Work to be completed:
When copying the data below, keep only the lines from the one with "318x229 pixels. Task: Click" through the one with "The width and", word for word, and skip the pictures.

**** Listed records

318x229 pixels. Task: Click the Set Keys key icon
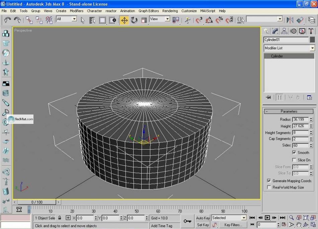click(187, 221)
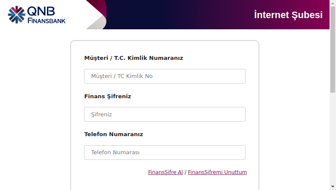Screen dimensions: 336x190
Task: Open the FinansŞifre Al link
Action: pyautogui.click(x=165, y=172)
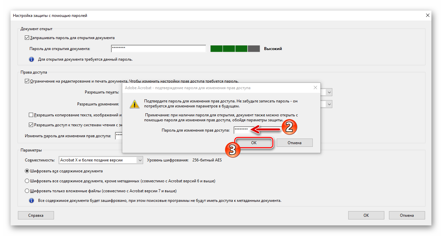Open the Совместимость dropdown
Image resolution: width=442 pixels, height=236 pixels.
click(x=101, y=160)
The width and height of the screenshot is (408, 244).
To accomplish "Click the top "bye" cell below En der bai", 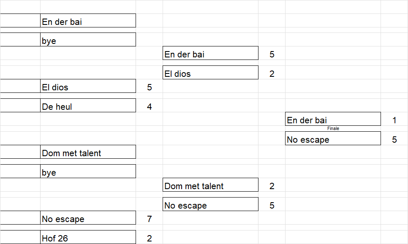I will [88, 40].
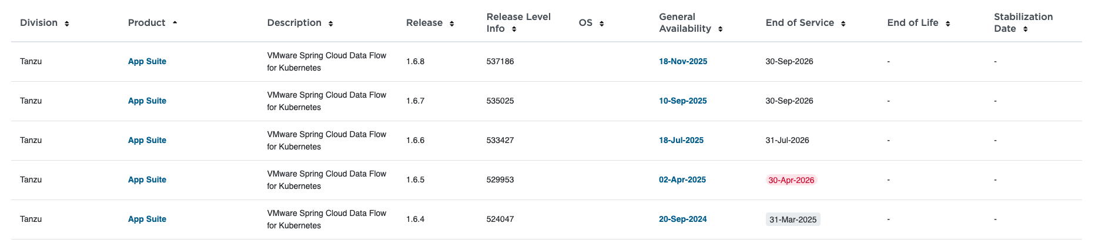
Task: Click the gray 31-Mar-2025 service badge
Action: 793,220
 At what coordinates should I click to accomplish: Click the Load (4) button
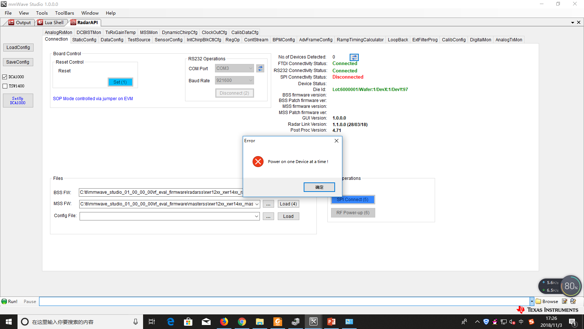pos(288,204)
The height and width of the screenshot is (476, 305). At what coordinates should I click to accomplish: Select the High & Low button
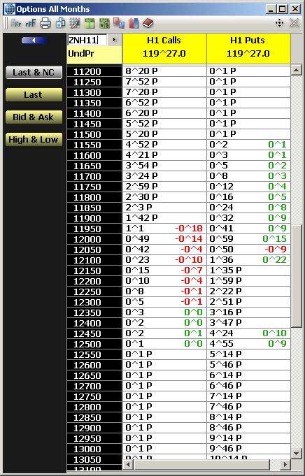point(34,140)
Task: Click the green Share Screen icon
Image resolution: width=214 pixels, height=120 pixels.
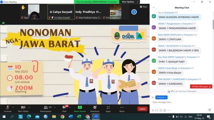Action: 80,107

********
**** Listed records

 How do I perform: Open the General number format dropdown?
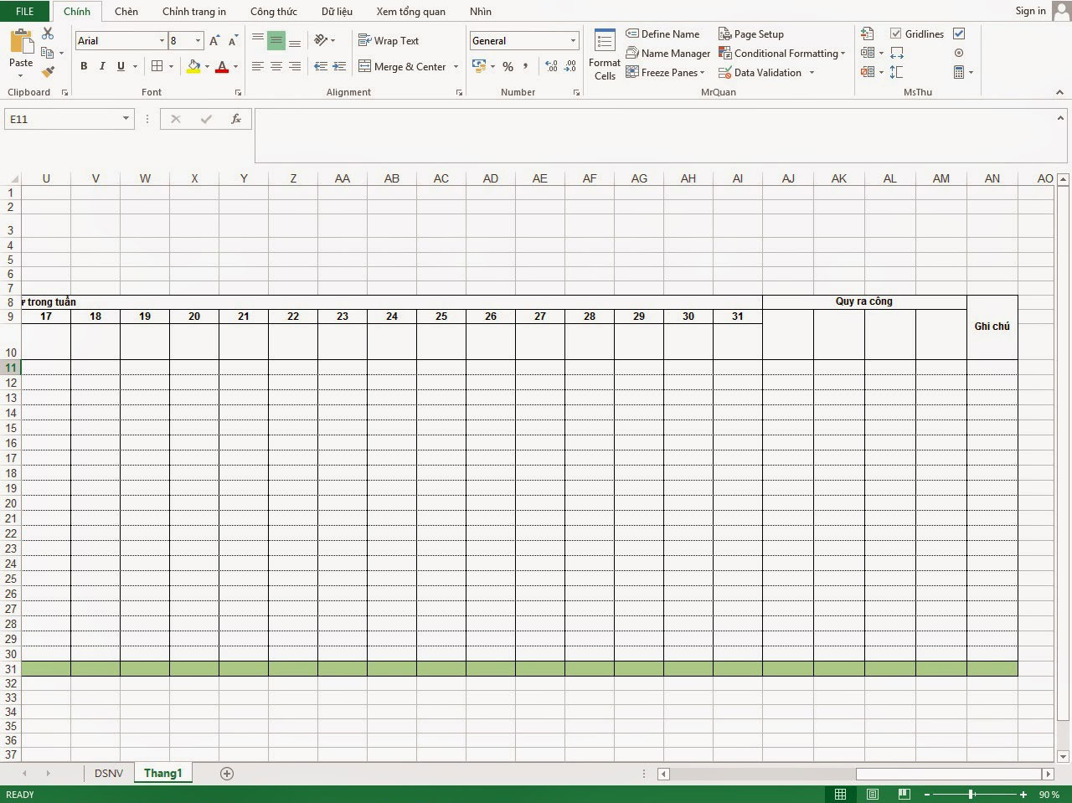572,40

********

Response:
318x229 pixels. Task: Click the Set Keys key icon
click(187, 221)
Screen dimensions: 336x190
Task: Open the FinansŞifre Al link
Action: pyautogui.click(x=165, y=172)
Open the Совместимость dropdown
Image resolution: width=442 pixels, height=236 pixels.
click(x=101, y=160)
The width and height of the screenshot is (408, 244).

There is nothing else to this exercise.